** Begin **

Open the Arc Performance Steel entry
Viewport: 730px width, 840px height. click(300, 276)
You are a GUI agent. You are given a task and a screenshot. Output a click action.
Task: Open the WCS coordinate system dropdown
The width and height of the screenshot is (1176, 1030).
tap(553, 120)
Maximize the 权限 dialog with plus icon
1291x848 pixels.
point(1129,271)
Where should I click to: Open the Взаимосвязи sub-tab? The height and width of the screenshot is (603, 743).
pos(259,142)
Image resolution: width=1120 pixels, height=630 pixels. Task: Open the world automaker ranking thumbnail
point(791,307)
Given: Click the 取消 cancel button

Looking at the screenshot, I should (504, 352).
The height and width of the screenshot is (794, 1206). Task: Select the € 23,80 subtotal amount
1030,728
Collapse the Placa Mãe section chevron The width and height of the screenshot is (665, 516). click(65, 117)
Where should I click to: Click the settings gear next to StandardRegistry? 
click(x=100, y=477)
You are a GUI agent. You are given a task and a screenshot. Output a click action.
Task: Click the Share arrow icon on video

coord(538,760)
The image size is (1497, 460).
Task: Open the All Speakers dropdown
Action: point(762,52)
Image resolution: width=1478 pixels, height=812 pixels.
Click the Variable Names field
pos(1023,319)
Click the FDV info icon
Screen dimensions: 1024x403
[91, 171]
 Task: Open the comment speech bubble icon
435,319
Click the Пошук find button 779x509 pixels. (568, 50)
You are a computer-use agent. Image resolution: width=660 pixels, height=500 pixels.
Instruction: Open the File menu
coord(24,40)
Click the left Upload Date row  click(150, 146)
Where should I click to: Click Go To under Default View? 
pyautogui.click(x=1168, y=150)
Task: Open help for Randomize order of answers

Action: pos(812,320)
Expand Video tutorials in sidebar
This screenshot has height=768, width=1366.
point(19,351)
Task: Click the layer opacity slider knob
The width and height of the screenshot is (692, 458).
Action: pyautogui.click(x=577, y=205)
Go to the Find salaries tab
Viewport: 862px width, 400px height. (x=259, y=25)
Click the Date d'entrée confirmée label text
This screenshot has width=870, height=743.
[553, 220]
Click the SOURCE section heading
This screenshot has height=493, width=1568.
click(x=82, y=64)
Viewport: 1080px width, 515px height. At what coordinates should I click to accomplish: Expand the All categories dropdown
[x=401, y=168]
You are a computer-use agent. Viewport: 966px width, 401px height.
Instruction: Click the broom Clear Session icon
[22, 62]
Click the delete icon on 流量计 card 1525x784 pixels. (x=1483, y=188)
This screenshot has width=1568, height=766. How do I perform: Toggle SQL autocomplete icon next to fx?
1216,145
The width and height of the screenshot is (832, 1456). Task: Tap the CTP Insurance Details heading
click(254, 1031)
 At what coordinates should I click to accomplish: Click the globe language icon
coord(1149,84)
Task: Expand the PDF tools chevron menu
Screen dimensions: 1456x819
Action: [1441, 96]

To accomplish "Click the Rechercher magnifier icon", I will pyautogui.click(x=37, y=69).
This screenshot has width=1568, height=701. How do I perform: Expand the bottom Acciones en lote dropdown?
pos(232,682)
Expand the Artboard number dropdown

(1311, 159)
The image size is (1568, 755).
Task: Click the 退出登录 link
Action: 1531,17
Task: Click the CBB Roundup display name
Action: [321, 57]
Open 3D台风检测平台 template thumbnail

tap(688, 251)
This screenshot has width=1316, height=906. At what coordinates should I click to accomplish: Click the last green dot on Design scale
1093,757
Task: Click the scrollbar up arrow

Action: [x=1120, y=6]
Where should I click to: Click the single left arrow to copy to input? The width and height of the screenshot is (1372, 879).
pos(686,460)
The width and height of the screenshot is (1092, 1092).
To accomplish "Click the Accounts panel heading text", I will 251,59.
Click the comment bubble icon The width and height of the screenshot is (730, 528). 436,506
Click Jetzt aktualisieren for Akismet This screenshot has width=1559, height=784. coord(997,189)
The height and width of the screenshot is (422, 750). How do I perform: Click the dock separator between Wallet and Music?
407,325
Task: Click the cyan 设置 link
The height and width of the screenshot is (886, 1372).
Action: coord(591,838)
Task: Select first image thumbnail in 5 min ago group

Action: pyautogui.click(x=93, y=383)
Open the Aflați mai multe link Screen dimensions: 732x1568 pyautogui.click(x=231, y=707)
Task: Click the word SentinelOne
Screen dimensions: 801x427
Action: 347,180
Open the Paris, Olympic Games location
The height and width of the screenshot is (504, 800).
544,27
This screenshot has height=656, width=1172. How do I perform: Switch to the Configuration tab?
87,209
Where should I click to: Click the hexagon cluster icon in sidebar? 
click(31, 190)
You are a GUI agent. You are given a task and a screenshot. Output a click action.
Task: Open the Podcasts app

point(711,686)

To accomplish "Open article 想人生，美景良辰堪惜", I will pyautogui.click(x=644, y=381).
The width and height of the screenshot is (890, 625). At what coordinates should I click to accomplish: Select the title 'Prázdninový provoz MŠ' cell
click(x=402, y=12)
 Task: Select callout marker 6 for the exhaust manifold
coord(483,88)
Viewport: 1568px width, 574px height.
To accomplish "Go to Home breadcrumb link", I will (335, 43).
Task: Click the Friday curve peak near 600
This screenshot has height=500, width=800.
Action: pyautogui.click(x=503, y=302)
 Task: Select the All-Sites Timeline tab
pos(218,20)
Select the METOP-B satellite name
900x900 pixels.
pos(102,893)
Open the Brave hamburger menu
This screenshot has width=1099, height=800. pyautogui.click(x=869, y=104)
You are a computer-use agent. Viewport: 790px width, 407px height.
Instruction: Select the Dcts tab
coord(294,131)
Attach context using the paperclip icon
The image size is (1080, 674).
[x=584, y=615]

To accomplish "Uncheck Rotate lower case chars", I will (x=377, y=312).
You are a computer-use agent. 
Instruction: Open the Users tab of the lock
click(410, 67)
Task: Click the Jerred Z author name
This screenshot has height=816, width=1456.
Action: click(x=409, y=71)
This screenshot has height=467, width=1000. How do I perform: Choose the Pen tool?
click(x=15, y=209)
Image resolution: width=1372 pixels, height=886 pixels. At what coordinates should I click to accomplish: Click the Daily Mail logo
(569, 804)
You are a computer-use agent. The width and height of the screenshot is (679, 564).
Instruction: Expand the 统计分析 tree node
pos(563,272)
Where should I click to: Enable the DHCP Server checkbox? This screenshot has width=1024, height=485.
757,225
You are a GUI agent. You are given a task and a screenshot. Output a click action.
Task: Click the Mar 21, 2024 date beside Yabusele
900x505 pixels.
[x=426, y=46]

** End **

**Work to be completed**:
Please recast each line of the rows above as a JSON list of strings, one string per line, and leave out the blank lines.

**Task response**:
[
  "Open the Arc Performance Steel entry",
  "Viewport: 730px width, 840px height. click(300, 276)",
  "You are a GUI agent. You are given a task and a screenshot. Output a click action.",
  "Task: Open the WCS coordinate system dropdown",
  "The width and height of the screenshot is (1176, 1030).",
  "tap(553, 120)",
  "Maximize the 权限 dialog with plus icon",
  "1291x848 pixels.",
  "point(1129,271)",
  "Where should I click to: Open the Взаимосвязи sub-tab? The height and width of the screenshot is (603, 743).",
  "pos(259,142)",
  "Image resolution: width=1120 pixels, height=630 pixels. Task: Open the world automaker ranking thumbnail",
  "point(791,307)",
  "Given: Click the 取消 cancel button",
  "Looking at the screenshot, I should (504, 352).",
  "The height and width of the screenshot is (794, 1206). Task: Select the € 23,80 subtotal amount",
  "1030,728",
  "Collapse the Placa Mãe section chevron The width and height of the screenshot is (665, 516). click(65, 117)",
  "Where should I click to: Click the settings gear next to StandardRegistry? ",
  "click(x=100, y=477)",
  "You are a GUI agent. You are given a task and a screenshot. Output a click action.",
  "Task: Click the Share arrow icon on video",
  "coord(538,760)",
  "The image size is (1497, 460).",
  "Task: Open the All Speakers dropdown",
  "Action: point(762,52)",
  "Image resolution: width=1478 pixels, height=812 pixels.",
  "Click the Variable Names field",
  "pos(1023,319)",
  "Click the FDV info icon",
  "Screen dimensions: 1024x403",
  "[91, 171]",
  " Task: Open the comment speech bubble icon",
  "435,319",
  "Click the Пошук find button 779x509 pixels. (568, 50)",
  "You are a computer-use agent. Image resolution: width=660 pixels, height=500 pixels.",
  "Instruction: Open the File menu",
  "coord(24,40)",
  "Click the left Upload Date row  click(150, 146)",
  "Where should I click to: Click Go To under Default View? ",
  "pyautogui.click(x=1168, y=150)",
  "Task: Open help for Randomize order of answers",
  "Action: pos(812,320)",
  "Expand Video tutorials in sidebar",
  "This screenshot has height=768, width=1366.",
  "point(19,351)",
  "Task: Click the layer opacity slider knob",
  "The width and height of the screenshot is (692, 458).",
  "Action: pyautogui.click(x=577, y=205)",
  "Go to the Find salaries tab",
  "Viewport: 862px width, 400px height. (x=259, y=25)",
  "Click the Date d'entrée confirmée label text",
  "This screenshot has width=870, height=743.",
  "[553, 220]",
  "Click the SOURCE section heading",
  "This screenshot has height=493, width=1568.",
  "click(x=82, y=64)",
  "Viewport: 1080px width, 515px height. At what coordinates should I click to accomplish: Expand the All categories dropdown",
  "[x=401, y=168]",
  "You are a computer-use agent. Viewport: 966px width, 401px height.",
  "Instruction: Click the broom Clear Session icon",
  "[22, 62]",
  "Click the delete icon on 流量计 card 1525x784 pixels. (x=1483, y=188)",
  "This screenshot has width=1568, height=766. How do I perform: Toggle SQL autocomplete icon next to fx?",
  "1216,145",
  "The width and height of the screenshot is (832, 1456). Task: Tap the CTP Insurance Details heading",
  "click(254, 1031)",
  " At what coordinates should I click to accomplish: Click the globe language icon",
  "coord(1149,84)",
  "Task: Expand the PDF tools chevron menu",
  "Screen dimensions: 1456x819",
  "Action: [1441, 96]",
  "To accomplish \"Click the Rechercher magnifier icon\", I will pyautogui.click(x=37, y=69).",
  "This screenshot has width=1568, height=701. How do I perform: Expand the bottom Acciones en lote dropdown?",
  "pos(232,682)",
  "Expand the Artboard number dropdown",
  "(1311, 159)",
  "The image size is (1568, 755).",
  "Task: Click the 退出登录 link",
  "Action: 1531,17",
  "Task: Click the CBB Roundup display name",
  "Action: [321, 57]",
  "Open 3D台风检测平台 template thumbnail",
  "tap(688, 251)",
  "This screenshot has width=1316, height=906. At what coordinates should I click to accomplish: Click the last green dot on Design scale",
  "1093,757",
  "Task: Click the scrollbar up arrow",
  "Action: [x=1120, y=6]",
  "Where should I click to: Click the single left arrow to copy to input? The width and height of the screenshot is (1372, 879).",
  "pos(686,460)",
  "The width and height of the screenshot is (1092, 1092).",
  "To accomplish \"Click the Accounts panel heading text\", I will 251,59.",
  "Click the comment bubble icon The width and height of the screenshot is (730, 528). 436,506",
  "Click Jetzt aktualisieren for Akismet This screenshot has width=1559, height=784. coord(997,189)",
  "The height and width of the screenshot is (422, 750). How do I perform: Click the dock separator between Wallet and Music?",
  "407,325",
  "Task: Click the cyan 设置 link",
  "The height and width of the screenshot is (886, 1372).",
  "Action: coord(591,838)",
  "Task: Select first image thumbnail in 5 min ago group",
  "Action: pyautogui.click(x=93, y=383)",
  "Open the Aflați mai multe link Screen dimensions: 732x1568 pyautogui.click(x=231, y=707)",
  "Task: Click the word SentinelOne",
  "Screen dimensions: 801x427",
  "Action: 347,180",
  "Open the Paris, Olympic Games location",
  "The height and width of the screenshot is (504, 800).",
  "544,27",
  "This screenshot has height=656, width=1172. How do I perform: Switch to the Configuration tab?",
  "87,209",
  "Where should I click to: Click the hexagon cluster icon in sidebar? ",
  "click(31, 190)",
  "You are a GUI agent. You are given a task and a screenshot. Output a click action.",
  "Task: Open the Podcasts app",
  "point(711,686)",
  "To accomplish \"Open article 想人生，美景良辰堪惜\", I will pyautogui.click(x=644, y=381).",
  "The width and height of the screenshot is (890, 625). At what coordinates should I click to accomplish: Select the title 'Prázdninový provoz MŠ' cell",
  "click(x=402, y=12)",
  " Task: Select callout marker 6 for the exhaust manifold",
  "coord(483,88)",
  "Viewport: 1568px width, 574px height.",
  "To accomplish \"Go to Home breadcrumb link\", I will (335, 43).",
  "Task: Click the Friday curve peak near 600",
  "This screenshot has height=500, width=800.",
  "Action: pyautogui.click(x=503, y=302)",
  " Task: Select the All-Sites Timeline tab",
  "pos(218,20)",
  "Select the METOP-B satellite name",
  "900x900 pixels.",
  "pos(102,893)",
  "Open the Brave hamburger menu",
  "This screenshot has width=1099, height=800. pyautogui.click(x=869, y=104)",
  "You are a computer-use agent. Viewport: 790px width, 407px height.",
  "Instruction: Select the Dcts tab",
  "coord(294,131)",
  "Attach context using the paperclip icon",
  "The image size is (1080, 674).",
  "[x=584, y=615]",
  "To accomplish \"Uncheck Rotate lower case chars\", I will (x=377, y=312).",
  "You are a computer-use agent. ",
  "Instruction: Open the Users tab of the lock",
  "click(410, 67)",
  "Task: Click the Jerred Z author name",
  "This screenshot has height=816, width=1456.",
  "Action: click(x=409, y=71)",
  "This screenshot has height=467, width=1000. How do I perform: Choose the Pen tool?",
  "click(x=15, y=209)",
  "Image resolution: width=1372 pixels, height=886 pixels. At what coordinates should I click to accomplish: Click the Daily Mail logo",
  "(569, 804)",
  "You are a computer-use agent. The width and height of the screenshot is (679, 564).",
  "Instruction: Expand the 统计分析 tree node",
  "pos(563,272)",
  "Where should I click to: Enable the DHCP Server checkbox? This screenshot has width=1024, height=485.",
  "757,225",
  "You are a GUI agent. You are given a task and a screenshot. Output a click action.",
  "Task: Click the Mar 21, 2024 date beside Yabusele",
  "900x505 pixels.",
  "[x=426, y=46]"
]